Teacher with 10 Years of Experience. The salary of a teacher with 10 years of experience expands housing choices. For a teacher with 10 years of experience in the Salt Lake City School District, the upper price threshold for a home increases from $177,766 to $248,953 and the share of homes sold that are affordable increases from 7.8 percent to 33.1 percent.

Teacher with 10 Years of Experience plus Spouse Income. A 10 year teacher’s income plus additional income from a partner or spouse working three quarters time would provide a significant boost to housing choice. Fifty to 80 percent of all dwelling units sold in the respective counties would be affordable to this household.
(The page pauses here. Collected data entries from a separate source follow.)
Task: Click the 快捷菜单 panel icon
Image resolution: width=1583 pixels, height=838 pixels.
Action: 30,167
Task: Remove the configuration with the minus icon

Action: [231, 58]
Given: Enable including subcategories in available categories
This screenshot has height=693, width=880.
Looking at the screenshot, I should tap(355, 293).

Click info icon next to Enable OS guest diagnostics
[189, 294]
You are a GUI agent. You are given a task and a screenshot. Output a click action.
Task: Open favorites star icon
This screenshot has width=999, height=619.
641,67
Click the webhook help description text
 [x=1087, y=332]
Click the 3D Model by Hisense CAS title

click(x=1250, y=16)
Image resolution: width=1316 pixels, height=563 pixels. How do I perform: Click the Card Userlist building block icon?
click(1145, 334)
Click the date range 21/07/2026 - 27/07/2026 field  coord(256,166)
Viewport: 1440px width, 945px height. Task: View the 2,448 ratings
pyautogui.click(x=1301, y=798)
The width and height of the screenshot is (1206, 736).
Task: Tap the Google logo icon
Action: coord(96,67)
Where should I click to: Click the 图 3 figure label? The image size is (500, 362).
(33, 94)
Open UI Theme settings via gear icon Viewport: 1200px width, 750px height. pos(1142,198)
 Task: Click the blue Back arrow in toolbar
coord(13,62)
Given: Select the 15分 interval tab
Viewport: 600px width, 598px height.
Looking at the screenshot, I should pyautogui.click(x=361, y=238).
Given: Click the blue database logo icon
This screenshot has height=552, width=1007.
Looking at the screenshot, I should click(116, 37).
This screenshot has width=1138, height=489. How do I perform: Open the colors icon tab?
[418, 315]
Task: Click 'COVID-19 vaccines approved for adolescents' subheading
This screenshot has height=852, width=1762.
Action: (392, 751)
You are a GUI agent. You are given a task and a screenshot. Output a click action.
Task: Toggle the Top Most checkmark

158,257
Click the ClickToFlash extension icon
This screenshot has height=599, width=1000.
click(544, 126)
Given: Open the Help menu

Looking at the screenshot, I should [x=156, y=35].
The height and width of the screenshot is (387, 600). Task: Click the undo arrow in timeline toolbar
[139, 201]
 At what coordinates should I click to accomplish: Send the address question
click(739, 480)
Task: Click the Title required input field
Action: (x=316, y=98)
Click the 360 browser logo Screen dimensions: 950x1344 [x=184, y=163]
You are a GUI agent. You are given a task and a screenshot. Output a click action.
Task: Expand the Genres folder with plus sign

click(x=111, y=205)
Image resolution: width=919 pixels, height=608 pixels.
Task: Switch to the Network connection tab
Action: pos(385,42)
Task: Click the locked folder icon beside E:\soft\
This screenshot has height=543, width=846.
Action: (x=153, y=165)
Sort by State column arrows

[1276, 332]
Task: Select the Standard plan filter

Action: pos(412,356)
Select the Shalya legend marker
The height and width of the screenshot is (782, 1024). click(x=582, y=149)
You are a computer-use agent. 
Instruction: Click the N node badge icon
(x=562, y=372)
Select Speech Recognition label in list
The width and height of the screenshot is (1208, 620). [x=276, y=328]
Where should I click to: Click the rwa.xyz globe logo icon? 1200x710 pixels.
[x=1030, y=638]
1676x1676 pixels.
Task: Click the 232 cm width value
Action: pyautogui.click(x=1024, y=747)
It’s clear from the income and housing sales data that a household with a single income—a first year teacher’s salary—would have limited affordable housing choices and be hard pressed to finance a homeownership, particularly in Salt Lake, Davis, and Utah Counties. For the teacher with 10 years of experience there are more housing choices but they are still rather limited. In summary, it takes several years of teaching experience and a second income to expand affordability to more than half of the single-family homes sold and nearly all of the condominiums, townhomes, and twin homes. This would hold true for most public safety employees, as well as most nurses.